EXCERPTED TEXT.
In her studies on family-influencer practices and attitudes, Abidin found the appearance of “everydayness,” or documenting and sharing authentic, casual moments, to be one of the most effective strategies in building a child’s “brand” on Instagram. Parents often dress up their baby or toddler and stage the child in a way that looks natural, Abidin explains. It’s a term she called “calibrated amateurism,” a content choice that says We’re laid-back and off-the-cuff! compared with the more "luxury-oriented" aesthetic of adult influencers. Calibrated amateurism, Abidin said, makes child and family accounts more relatable and thus encourages engagement with followers.
Another aspect of kid life conducive to Instagram is routine. “Babies and young children are perhaps the most consistent of all creatures of habit,” Abidin said. “They've got scheduled nap time, feeding time, daily routines.” Parents can organize a posting schedule around this already regimented life.

PROVIDED DATA.
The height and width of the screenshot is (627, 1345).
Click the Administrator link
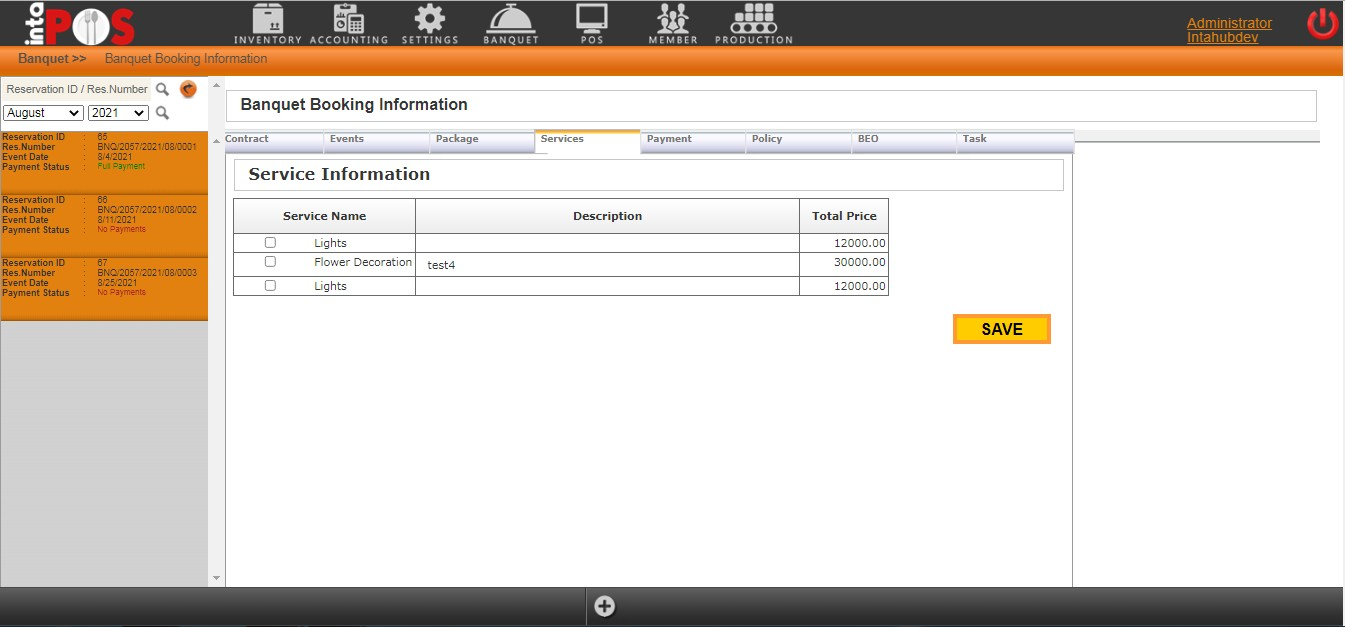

JOBS.
**A.** Condense the paragraph beginning "Another aspect of kid life" in the passage on family influencers above into a short bulleted list that preserves its main facts.
**B.** Carry the passage about family influencers on Instagram forward, beginning after its final sentence.

ANSWERS BY TASK.
**A.**
- Routine is another part of children's lives that suits Instagram.
- Abidin describes babies and young children as perhaps the most consistent creatures of habit, with scheduled nap time, feeding time and daily routines.
- Parents can plan a posting schedule around this already regimented life.

**B.**
Mia Foos turns routines, such as errand outings, into impromptu photo shoots with her impeccably dressed 5-year-old daughter, Vada. An aesthetician by day, Foos garnered a dedicated following when an Instagram image of Vada, then 2, wearing a The Future Is Female tee made the rounds online in 2017. Now Vada gets paid to pick out her own dresses, jackets, and accessories from children’s boutiques and pose for Instagram photos. Her signature one is a head tilt with a straight face. “We love to do staring contests all the time,” Foos told me. “That’s what she calls her ‘staring-contest face.’”
Foos manages Vada’s career without an agent, fields all collaborative deals herself—Vada earns anywhere from $100 to $5,000 a post—and styles and photographs her toddler, who genuinely enjoys being in front of the camera and changing her outfits, Foos said. Because Vada is unaware of her own Instagram presence, Foos said she just tells Vada that the snapshots are a way of having fun with her mom. Foos always asks her daughter’s permission before snapping a photo and rarely shoots longer than five minutes.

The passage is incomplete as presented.